- Git Integrations: provide Overcut read and write access to your source code so agents can review, generate, and commit changes directly in your repositories.
- Ticket Integrations: allow Overcut to read, create, and update issues so agents can respond to bugs, feature requests, or tasks in the systems where you plan work.
- Chat Integrations: bring Overcut into team conversations so you can trigger workflows from the channels where work happens.
Choose the right connection path
Use workspace integrations first when Overcut already supports your provider directly. For most teams, this is the best starting point for GitHub, GitLab, Azure DevOps, Jira, Linear, ClickUp, and Slack because setup happens inside your workspace and built-in tools work automatically once the connection is in place. Use MCP servers when you want to connect a third-party system that does not have a native Overcut integration. You can also use MCP as a supplemental or fallback option for first-class providers when you need external tools or capabilities that are outside the native integration path.- See MCP Servers for setup and configuration details.
- Browse the MCP Catalog to install common third-party servers faster.
More integrations are on the roadmap.
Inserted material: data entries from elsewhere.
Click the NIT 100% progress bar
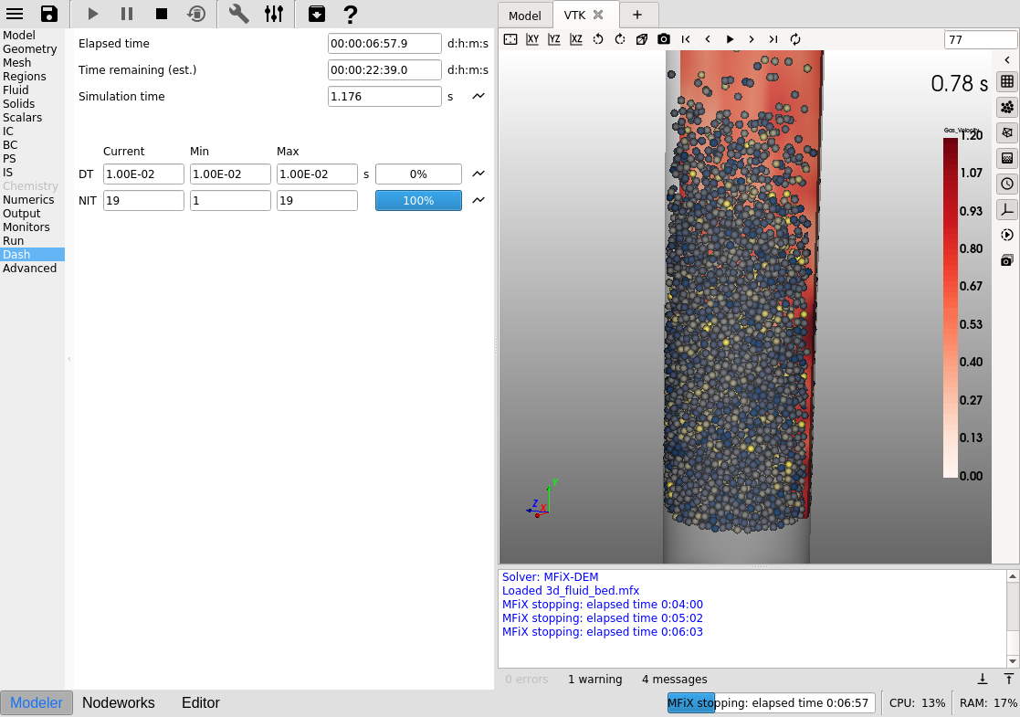This screenshot has height=717, width=1020. 418,200
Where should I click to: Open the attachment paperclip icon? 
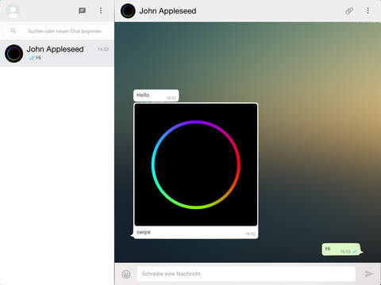[x=349, y=11]
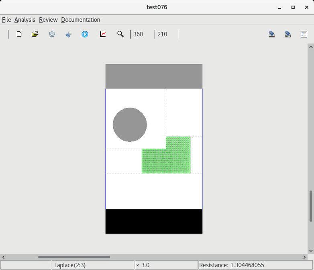Run the analysis with the play button
Image resolution: width=314 pixels, height=270 pixels.
coord(85,34)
Let us know which systems you’d like to see next.
Git Integrations
Use native workspace integrations for supported Git providers so agents can work with your repositories through Overcut’s built-in tools. Overcut can connect to the following Git providers:- GitHub - Connect to GitHub repositories and issues
- GitLab - Connect to GitLab.com or self-hosted GitLab repositories and issues.
- Azure DevOps - Connect to Azure DevOps repositories and work items
- Bitbucket - Connect to Bitbucket Cloud repositories and pull requests from Overcut Cloud or a self-hosted Overcut deployment
Learn more about our security architecture, data handling, and privacy practices in our Privacy and Security documentation.
Repository Configuration
Each connected repository now exposes a Configuration panel where workspace admins can override agent behaviour for that specific codebase.| # | Setting | Default | Purpose |
|---|---|---|---|
| ① | Agent image | (workspace default) | Choose the container environment agents run in. See Agent Image. |
| ② | Enable cache | false | Persist build artefacts to speed up subsequent runs. |
| ③ | Cache dependencies | false | Include dependency directories (e.g., node_modules). |
| ④ | Tools | [] | Define repo-specific commands like lint, test, install. |
| ⑤ | Custom instructions | null | Inject additional workflow steps (YAML/Markdown). |
Ticket Integrations
Use native workspace integrations for supported ticketing systems so agents can read and update work where your team already plans and tracks delivery. To keep your planning and tracking in sync, Overcut also integrates with popular issue-tracking systems:- GitHub Issues - Integrated with GitHub repositories
- Jira - Connect to Jira Cloud workspaces from Overcut Cloud or a self-hosted Overcut deployment
- GitLab Issues - Integrated with GitLab repositories
- Azure DevOps Work Items - Integrated with Azure DevOps repositories
- Linear - Connect to Linear workspaces and teams
- ClickUp - Connect to ClickUp workspaces and Spaces for task operations
Ticket links depend on your provider
Some ticket integrations also let agents work with linked relationships between tickets. When a provider supports ticket links, agents can create links, remove links, and read existing relationships to understand how related work connects across your backlog. Available relationship types are defined by the connected provider rather than by one shared Overcut list. Before creating a link, agents can inspect the relationship types that provider makes available and choose from the supported options. Cross-project linking also depends on the connected provider. Some providers allow links across projects or teams, while others limit links to work that lives in the same project, workspace, or repository.What agents can do with linked tickets
When ticket links are supported by your provider, agents can:- Create linked relationships between tickets
- Remove linked relationships that are no longer needed
- Read existing links and use them as context when reasoning about related work
- Inspect the relationship types your provider supports before creating a link
For agents to work with ticket links, make sure the relevant ticket tools (
link_tickets, unlink_tickets, and get_ticket_metadata) are selected for the agent in Agent Roles → agent settings. See the tools reference for the full list.Chat Integrations
Use native workspace integrations for supported chat providers so teams can trigger workflows directly from their existing conversations. Chat integrations let your team start workflows from the conversations where work already happens.- Slack: connect Slack at the workspace level, register channels inside each project, and trigger workflows from registered channels.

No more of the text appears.